ACTIONS TO TAKE -
1 > Answer these questions using the market commentary:
(a) At what levels does the commentary give the DJIA and the S&P?
(b) What does the commentary say happened to volume?
(c) According to the commentary, what will the Portfolios do as long as GLD holds above its new support level?
2 > From the market commentary, extract the passage between "Before the Bell" and "ranges (10725-12919, 1101-1372).", inclusive.
3 > Write what comes next in the market commentary, picking up after its final sentence.

GIVEN TEXT -
━━━━━━
Wednesday, September 21, 2011

Before the Bell 9/21/11


The Market, Technical

The Averages (DJIA 11408, S&P 1202) had another volatile day, though they closed above the lower boundary of their short term up trends (11316, 1161) and within their respective intermediate term trading ranges (10725-12919, 1101-1372).

Volume declined; breadth improved including the flow of funds turning positive. The VIX was up fractionally and remains in the upper zone of its trading range.


GLD rebounded above the initial support level after confirming the break of its short term up trend yesterday. This level now becomes the lower boundary of a new short term trading range. As long as GLD holds above this new support level, our Portfolios will hold their current position in GLD.

Bottom line: if the volatility and schizophrenia of the current Market isn’t driving you crazy, I need some of stuff that you are taking. There is no real solution except patience and carefully monitoring our holdings in the context of our Price Disciplines. The Market’s bias appears to be positive; so given current valuation levels, our Portfolios are buyers of stocks on dips, if they just stay there long enough to get a trade done.
━━━━━━
RECORD EXCERPTS -
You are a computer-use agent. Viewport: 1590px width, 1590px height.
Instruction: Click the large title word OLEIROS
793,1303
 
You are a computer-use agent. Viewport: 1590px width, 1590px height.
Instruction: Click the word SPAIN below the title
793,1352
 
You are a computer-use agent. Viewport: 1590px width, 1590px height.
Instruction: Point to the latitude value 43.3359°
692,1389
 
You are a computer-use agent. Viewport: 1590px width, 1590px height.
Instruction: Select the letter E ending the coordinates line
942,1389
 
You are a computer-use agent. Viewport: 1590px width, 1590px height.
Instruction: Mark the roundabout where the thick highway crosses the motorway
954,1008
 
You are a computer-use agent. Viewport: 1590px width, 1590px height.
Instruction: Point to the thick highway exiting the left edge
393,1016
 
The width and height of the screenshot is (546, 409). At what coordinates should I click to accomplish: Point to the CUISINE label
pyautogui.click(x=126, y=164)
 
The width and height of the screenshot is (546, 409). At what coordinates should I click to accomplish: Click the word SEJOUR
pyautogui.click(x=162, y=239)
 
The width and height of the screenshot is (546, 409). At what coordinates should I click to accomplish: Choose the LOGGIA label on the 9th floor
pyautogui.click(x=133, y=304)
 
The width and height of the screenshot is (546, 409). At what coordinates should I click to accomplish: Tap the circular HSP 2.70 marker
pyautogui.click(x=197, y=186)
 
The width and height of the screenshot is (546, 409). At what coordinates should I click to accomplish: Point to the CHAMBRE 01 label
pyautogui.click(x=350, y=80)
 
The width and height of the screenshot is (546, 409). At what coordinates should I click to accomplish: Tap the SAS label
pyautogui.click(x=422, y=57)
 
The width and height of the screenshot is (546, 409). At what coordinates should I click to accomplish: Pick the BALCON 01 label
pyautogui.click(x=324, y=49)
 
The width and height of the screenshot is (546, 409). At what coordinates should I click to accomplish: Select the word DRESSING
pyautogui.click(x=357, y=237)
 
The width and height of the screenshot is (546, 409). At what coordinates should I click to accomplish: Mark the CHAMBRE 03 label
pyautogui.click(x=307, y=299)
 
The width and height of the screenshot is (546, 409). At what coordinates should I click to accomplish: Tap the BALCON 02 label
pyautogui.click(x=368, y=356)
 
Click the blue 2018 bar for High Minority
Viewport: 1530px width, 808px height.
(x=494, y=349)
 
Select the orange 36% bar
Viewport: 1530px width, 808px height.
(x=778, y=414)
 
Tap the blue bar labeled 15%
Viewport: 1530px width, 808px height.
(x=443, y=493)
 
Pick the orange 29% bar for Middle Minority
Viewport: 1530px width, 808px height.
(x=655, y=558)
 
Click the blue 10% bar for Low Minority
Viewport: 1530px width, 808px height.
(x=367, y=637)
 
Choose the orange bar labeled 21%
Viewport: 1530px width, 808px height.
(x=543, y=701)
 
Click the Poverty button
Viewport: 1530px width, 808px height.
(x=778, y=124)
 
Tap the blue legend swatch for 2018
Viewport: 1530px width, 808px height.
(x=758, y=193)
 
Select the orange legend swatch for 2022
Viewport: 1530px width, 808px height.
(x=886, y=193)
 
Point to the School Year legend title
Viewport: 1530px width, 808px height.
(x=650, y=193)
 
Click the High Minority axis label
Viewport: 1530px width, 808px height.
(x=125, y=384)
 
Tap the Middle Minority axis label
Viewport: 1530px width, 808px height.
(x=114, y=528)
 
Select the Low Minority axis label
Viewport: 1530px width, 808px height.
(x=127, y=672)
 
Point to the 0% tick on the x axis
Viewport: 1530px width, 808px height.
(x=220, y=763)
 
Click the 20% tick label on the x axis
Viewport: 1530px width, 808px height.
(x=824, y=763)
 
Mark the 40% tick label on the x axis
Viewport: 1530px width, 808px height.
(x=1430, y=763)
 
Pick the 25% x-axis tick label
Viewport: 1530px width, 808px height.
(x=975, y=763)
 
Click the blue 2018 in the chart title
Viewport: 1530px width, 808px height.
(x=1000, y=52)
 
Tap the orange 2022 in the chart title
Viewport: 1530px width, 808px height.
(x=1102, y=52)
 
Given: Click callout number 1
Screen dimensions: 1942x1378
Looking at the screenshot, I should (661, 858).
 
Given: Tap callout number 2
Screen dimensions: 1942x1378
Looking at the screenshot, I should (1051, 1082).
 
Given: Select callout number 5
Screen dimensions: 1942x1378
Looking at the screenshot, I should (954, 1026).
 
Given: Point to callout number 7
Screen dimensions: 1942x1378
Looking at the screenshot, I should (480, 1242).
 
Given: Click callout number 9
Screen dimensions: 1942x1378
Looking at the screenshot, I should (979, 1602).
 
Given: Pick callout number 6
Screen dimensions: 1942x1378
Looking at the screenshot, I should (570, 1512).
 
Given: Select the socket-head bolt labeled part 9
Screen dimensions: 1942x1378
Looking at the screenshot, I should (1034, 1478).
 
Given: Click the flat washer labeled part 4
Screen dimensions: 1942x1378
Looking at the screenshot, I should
━━━━━━
RESULTS FOR EACH TASK -
1 >
(a) The DJIA is given at 11408 and the S&P at 1202.
(b) Volume declined.
(c) The Portfolios will hold their current position in GLD.

2 >
Before the Bell 9/21/11


The Market, Technical

The Averages (DJIA 11408, S&P 1202) had another volatile day, though they closed above the lower boundary of their short term up trends (11316, 1161) and within their respective intermediate term trading ranges (10725-12919, 1101-1372).

3 >
What high yield funds may be telling us (short):
http://advisorperspectives.com/dshort/guest/Chris-Kimble-110920-High-Yield-Indicator.php

The 50 day moving average barrier (short):
http://www.bespokeinvest.com/thinkbig/2011/9/20/stymied-by-the-50-day.html

Fundamental

The economic news yesterday was mixed: housing starts were off more than expected though building permits were above estimates; weekly retail sales were down week over week but still strong year over year.

Once again, it didn’t matter as all eyes remain on the Punch and Judy show in Europe. Over night S&P lowered the rating on Italian government bonds, but Greece made a circa $700 million interest payment. The relief over the latter coupled with some optimistic statements from EU officials regarding a resolution of the Greek problem out weighted the negative implications of the former.

Then late afternoon, stories circulated that (1) a deal with Greece was in fact not eminent, (2) the Troika (ECB, EU and IMF) would meet this weekend to further discuss the steps needed for a permanent solution to the Greek problem, (3) no decision was likely to be made till October and (4) Papandreou might hold a referendum on austerity measures sent investors back to the exits. Stocks rolled over and ended basically flat on the day--which all things considered, I think a minor victory.

Bottom line: stocks are undervalued as calculated by our Model. Explicit in that is, that the latest yakking about jobs and a balancing budget notwithstanding, the US economy isn’t going to improve from its current state of near moribund growth and the political class will do nothing more than they are currently doing--in other words nothing.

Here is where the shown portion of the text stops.